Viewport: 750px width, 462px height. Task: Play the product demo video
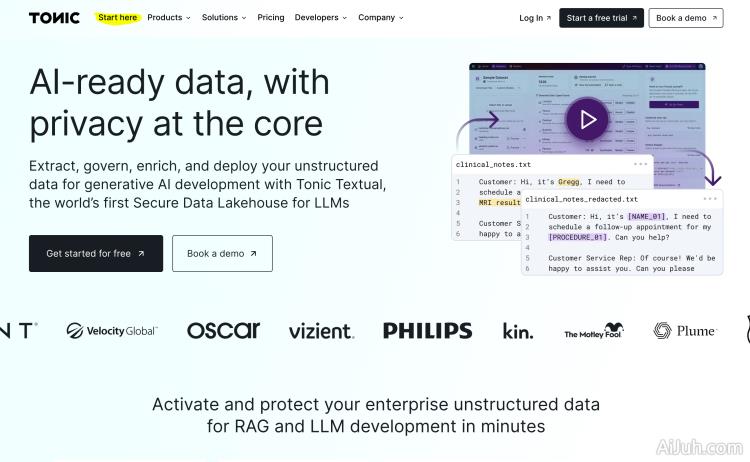(586, 120)
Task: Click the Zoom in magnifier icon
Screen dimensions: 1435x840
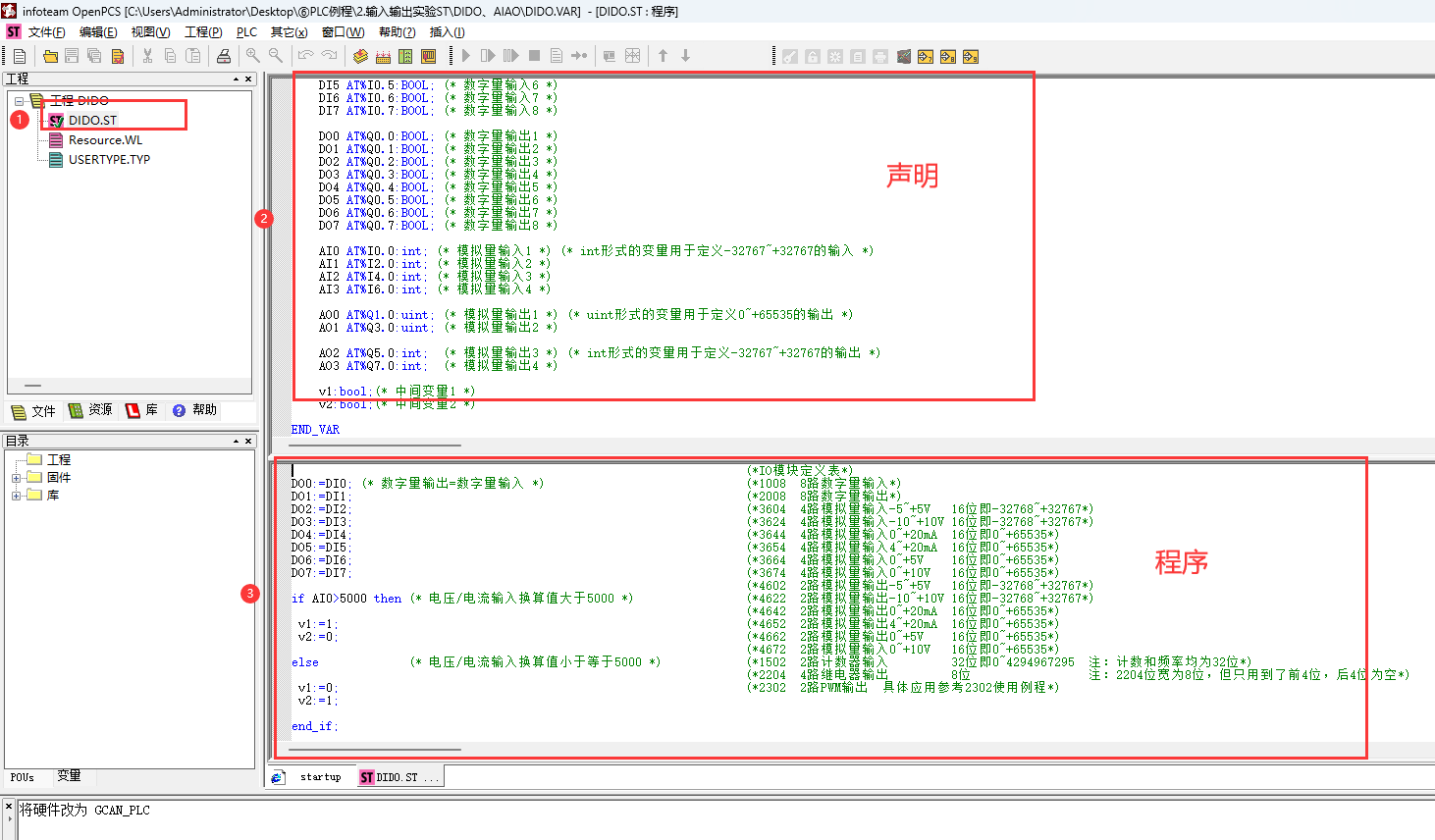Action: click(253, 56)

What you need to do ->
Return all entries preceding this task exactly as they stand, leaving any picture out.

Response box ->
Viewport: 750px width, 462px height. Task: Play the product demo video
(586, 120)
Task: Click the Zoom in magnifier icon
Screen dimensions: 1435x840
Action: click(253, 56)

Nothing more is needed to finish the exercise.